There's a narrative nugget worth chewing on. "[T]the plant closings of the 1980s were so sudden the community was unprepared." The plant closings of the 1980s were sudden? They must have been sudden from the "jobs here today, gone tomorrow" point of view, and they had an immediate and dramatic impact on all of the people who lost their jobs. In that sense, individuals were unprepared. But the closing weren't sudden in the context of Pittsburgh's 20th century industrial history. Steel had been on the decline regionally for decades leading up to the 1980s; anyone who was suprised by its actual demise was, in historical terms, either not paying attention, not privy to what was actually happening over the prior decades, or ignoring it.
I should emphasize here that I am not blaming anyone for what happened. What I'm interested in here is the idea (to paraphrase Sally W.) that the region still senses that it woke up one day in the 1980s and the world had changed entirely. True? Let's assume that it is. What are the implications?
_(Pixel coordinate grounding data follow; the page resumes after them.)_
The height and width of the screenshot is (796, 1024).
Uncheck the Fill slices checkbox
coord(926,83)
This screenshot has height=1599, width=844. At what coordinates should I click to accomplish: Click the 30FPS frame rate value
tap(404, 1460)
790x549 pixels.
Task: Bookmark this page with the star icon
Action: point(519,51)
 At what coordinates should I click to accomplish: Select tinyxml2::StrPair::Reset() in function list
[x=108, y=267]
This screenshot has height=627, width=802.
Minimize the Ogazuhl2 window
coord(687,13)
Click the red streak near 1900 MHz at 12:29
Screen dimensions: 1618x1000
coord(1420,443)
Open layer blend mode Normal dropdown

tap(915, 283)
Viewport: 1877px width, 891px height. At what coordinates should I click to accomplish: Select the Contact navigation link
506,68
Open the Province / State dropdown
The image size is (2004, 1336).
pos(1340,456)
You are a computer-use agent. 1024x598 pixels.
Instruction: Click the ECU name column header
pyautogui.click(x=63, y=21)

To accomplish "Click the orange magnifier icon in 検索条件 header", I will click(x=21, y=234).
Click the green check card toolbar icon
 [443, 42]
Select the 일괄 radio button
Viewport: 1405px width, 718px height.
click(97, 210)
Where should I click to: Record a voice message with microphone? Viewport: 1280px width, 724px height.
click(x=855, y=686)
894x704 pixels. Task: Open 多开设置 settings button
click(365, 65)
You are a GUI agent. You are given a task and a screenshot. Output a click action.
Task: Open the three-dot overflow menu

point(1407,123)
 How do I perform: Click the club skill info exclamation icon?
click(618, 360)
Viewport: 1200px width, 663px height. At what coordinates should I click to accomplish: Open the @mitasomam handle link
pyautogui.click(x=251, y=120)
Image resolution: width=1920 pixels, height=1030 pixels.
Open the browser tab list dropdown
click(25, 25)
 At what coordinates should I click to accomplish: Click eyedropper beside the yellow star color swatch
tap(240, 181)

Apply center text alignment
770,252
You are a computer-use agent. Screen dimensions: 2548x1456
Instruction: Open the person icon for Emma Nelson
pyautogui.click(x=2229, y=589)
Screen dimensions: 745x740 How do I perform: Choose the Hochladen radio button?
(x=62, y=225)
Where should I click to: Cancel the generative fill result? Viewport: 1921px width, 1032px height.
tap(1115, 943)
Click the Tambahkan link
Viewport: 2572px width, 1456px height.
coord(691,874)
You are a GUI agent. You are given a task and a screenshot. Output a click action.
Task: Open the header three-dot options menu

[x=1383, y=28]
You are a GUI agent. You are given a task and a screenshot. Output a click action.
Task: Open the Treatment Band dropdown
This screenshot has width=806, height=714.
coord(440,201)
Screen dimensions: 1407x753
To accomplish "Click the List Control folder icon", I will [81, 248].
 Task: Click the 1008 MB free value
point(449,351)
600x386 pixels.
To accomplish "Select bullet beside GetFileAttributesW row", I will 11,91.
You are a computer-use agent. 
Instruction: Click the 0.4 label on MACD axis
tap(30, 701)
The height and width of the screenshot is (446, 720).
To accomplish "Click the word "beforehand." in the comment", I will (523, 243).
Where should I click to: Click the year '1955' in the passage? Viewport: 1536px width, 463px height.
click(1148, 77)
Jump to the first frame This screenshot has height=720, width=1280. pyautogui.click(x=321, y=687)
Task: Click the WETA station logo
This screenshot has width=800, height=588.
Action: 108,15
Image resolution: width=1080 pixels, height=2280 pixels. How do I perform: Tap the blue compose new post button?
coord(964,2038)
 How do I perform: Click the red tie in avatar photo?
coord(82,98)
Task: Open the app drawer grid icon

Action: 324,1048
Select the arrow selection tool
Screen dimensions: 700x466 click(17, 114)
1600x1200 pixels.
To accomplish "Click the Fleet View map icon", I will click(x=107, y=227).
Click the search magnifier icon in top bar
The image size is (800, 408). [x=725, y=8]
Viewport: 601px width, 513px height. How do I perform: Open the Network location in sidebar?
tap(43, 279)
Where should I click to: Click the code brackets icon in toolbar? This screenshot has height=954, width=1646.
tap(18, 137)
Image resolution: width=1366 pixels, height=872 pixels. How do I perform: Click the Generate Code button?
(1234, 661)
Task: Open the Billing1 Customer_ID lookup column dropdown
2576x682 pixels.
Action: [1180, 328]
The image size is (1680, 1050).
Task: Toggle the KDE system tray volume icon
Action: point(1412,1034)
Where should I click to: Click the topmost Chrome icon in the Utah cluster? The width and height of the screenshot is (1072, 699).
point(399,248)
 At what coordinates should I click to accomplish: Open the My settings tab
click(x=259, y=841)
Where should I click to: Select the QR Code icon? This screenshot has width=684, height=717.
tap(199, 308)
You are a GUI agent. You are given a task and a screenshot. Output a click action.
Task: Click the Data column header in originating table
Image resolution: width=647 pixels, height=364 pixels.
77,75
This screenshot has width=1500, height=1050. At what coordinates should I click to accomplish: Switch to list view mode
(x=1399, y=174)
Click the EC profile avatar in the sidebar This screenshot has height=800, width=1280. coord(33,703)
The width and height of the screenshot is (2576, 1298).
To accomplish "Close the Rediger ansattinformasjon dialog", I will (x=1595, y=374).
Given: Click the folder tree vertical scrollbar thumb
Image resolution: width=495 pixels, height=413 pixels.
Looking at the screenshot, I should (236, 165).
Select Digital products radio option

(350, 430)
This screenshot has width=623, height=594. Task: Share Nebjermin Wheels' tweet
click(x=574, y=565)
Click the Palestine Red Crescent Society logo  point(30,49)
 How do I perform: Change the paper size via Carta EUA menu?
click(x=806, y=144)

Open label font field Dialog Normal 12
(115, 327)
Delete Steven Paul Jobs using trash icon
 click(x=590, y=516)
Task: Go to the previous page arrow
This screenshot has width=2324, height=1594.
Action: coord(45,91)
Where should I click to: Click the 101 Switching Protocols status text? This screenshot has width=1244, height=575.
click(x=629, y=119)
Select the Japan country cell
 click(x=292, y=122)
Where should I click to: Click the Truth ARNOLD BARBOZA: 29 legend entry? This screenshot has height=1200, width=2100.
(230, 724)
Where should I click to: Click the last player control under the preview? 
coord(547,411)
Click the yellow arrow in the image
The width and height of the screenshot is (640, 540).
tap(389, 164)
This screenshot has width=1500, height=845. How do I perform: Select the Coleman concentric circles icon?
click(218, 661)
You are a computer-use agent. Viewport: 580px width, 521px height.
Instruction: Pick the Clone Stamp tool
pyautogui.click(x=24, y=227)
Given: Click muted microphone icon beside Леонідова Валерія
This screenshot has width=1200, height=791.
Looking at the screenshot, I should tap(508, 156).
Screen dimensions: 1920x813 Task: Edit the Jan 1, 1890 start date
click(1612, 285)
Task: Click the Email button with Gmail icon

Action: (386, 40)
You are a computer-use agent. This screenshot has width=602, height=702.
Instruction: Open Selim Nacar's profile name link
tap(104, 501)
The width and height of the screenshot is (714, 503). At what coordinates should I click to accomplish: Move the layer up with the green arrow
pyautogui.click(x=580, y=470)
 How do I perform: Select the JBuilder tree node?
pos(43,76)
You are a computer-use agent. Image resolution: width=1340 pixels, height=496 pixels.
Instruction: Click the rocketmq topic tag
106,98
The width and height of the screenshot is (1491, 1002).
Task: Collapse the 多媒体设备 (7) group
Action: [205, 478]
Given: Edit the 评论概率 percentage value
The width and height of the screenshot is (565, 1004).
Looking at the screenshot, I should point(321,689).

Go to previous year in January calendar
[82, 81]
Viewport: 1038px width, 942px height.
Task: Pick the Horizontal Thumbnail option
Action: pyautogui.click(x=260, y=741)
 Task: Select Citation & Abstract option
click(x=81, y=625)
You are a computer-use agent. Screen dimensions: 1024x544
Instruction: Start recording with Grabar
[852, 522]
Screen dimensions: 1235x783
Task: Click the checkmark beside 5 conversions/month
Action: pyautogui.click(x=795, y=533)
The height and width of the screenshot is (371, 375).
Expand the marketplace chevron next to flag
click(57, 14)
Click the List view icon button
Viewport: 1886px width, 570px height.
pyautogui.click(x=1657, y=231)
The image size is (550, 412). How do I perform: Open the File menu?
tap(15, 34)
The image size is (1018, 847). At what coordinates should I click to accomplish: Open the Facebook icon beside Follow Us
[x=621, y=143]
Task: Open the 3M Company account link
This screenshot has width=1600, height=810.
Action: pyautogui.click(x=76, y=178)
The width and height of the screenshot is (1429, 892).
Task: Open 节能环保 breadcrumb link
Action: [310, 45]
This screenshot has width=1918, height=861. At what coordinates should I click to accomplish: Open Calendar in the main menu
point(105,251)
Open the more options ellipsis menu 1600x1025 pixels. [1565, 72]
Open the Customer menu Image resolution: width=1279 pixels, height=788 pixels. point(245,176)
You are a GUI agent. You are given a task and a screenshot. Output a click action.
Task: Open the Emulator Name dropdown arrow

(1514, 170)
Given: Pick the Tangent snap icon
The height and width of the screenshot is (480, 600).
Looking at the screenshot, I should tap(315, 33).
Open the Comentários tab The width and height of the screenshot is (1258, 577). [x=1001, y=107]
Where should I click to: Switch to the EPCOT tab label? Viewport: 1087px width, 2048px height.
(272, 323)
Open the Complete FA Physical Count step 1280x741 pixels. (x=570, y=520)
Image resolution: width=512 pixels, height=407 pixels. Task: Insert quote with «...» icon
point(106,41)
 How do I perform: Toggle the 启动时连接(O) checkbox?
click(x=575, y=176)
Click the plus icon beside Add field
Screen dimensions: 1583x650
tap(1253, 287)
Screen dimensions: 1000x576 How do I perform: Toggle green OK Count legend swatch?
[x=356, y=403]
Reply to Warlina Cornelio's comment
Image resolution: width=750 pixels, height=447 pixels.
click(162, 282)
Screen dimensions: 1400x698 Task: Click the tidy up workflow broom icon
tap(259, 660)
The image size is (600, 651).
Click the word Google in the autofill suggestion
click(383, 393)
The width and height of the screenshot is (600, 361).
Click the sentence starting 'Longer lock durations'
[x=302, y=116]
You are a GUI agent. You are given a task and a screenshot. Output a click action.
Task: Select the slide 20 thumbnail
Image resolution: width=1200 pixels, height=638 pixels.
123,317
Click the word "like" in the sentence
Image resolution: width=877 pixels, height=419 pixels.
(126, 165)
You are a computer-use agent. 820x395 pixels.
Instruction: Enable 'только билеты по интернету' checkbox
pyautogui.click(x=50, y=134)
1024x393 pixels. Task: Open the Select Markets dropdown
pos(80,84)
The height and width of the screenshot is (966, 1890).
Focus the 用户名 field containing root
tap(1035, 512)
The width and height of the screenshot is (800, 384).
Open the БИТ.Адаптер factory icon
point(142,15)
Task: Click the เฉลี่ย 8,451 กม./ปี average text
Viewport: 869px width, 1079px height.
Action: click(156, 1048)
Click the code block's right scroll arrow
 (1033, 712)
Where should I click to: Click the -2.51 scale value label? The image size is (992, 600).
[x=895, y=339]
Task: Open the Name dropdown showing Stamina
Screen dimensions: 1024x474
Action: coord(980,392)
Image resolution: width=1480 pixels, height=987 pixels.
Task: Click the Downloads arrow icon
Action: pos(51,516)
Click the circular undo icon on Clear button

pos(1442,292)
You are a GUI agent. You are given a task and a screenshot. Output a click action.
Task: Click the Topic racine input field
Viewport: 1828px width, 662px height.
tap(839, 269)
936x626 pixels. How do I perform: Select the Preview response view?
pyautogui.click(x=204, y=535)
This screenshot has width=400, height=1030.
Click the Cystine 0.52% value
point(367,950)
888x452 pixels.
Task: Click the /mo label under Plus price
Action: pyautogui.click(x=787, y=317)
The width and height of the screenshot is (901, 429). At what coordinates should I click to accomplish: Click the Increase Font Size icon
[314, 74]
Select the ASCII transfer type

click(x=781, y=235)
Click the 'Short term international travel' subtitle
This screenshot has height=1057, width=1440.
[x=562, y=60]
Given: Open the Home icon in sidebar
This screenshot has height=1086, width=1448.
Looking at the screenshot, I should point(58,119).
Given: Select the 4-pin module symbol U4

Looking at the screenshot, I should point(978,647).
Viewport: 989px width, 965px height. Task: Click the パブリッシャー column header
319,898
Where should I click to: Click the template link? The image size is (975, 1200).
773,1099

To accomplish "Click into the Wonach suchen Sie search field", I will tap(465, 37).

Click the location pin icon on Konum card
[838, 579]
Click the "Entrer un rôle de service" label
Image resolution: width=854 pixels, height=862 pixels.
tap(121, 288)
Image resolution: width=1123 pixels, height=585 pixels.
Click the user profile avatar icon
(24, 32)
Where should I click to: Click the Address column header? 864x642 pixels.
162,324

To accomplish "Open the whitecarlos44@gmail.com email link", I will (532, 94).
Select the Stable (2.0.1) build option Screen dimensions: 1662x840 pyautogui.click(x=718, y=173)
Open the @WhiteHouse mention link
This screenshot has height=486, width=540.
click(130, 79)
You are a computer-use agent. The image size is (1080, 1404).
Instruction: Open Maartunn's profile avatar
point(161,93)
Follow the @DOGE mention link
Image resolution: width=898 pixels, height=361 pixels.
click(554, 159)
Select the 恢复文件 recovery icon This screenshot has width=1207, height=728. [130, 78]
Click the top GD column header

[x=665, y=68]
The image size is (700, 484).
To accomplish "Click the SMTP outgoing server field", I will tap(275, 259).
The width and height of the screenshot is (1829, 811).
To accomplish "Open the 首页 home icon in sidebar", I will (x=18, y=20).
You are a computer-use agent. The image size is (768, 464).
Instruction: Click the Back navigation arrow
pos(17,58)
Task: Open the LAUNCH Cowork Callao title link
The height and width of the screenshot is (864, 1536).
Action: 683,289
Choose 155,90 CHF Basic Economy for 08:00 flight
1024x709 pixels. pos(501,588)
In my view, one implication of the "sudden disappearance" theory may be that the region's legendary fatalism and risk-aversion may be less difficult to overcome than is commonly believed. As a non-Pittsburgher, I've tended to assume that the region's nostalgia and resistance to change weren't prompted by the sudden disappearance of industry (pace Wiggin) but by its presence, that is, by the accretion of tradition-laden attitudes over a period of many decades. Local attitudes are so difficult to change because they have such a long pedigree. I've had numerous conversations with friends and colleagues over the last several years that start from the following premise: How do you change the psychology of a city?
Maybe we've been asking the wrong question; maybe Pittsburgh's fatalism isn't so hard-wired after all. If the narrative arc of the city includes "the world stopped turning circa 1982 [give or take a few years]," then maybe what we have here isn't deeply felt fatalism so much as grieving for a death in the family. And not just any death; to mix metaphors slightly, steel was literally and figuratively the heart of the region. The patriarch and matriarch, if you will, rolled into one.
What Pittsburgh has seen since that time may be less a reluctance to let go of a decades-old psychology and instead more a collective version of Elisabeth Kubler-Ross's stages of grieving: denial, anger, bargaining, depression, and acceptance. I'm not going to speculate on where Pittsburgh now sits in the context of those stages (have fun in the comments!), and I'm not going to claim that I'm the first to draw the analogy that I'm working with (help out in the comments: where has this point been made before?).
Still, if this is the right version of the story, then that may be grounds for optimism. There is no need for collective therapy or for some kind of urban personality transplant. Resistance to change and fatalism aren't part of the city's DNA; they are at least partly responses to a traumatic event. If that's right, then those attitudes may evolve and improve organically; acceptance should arrive eventually, and with acceptance comes opportunity and possibility.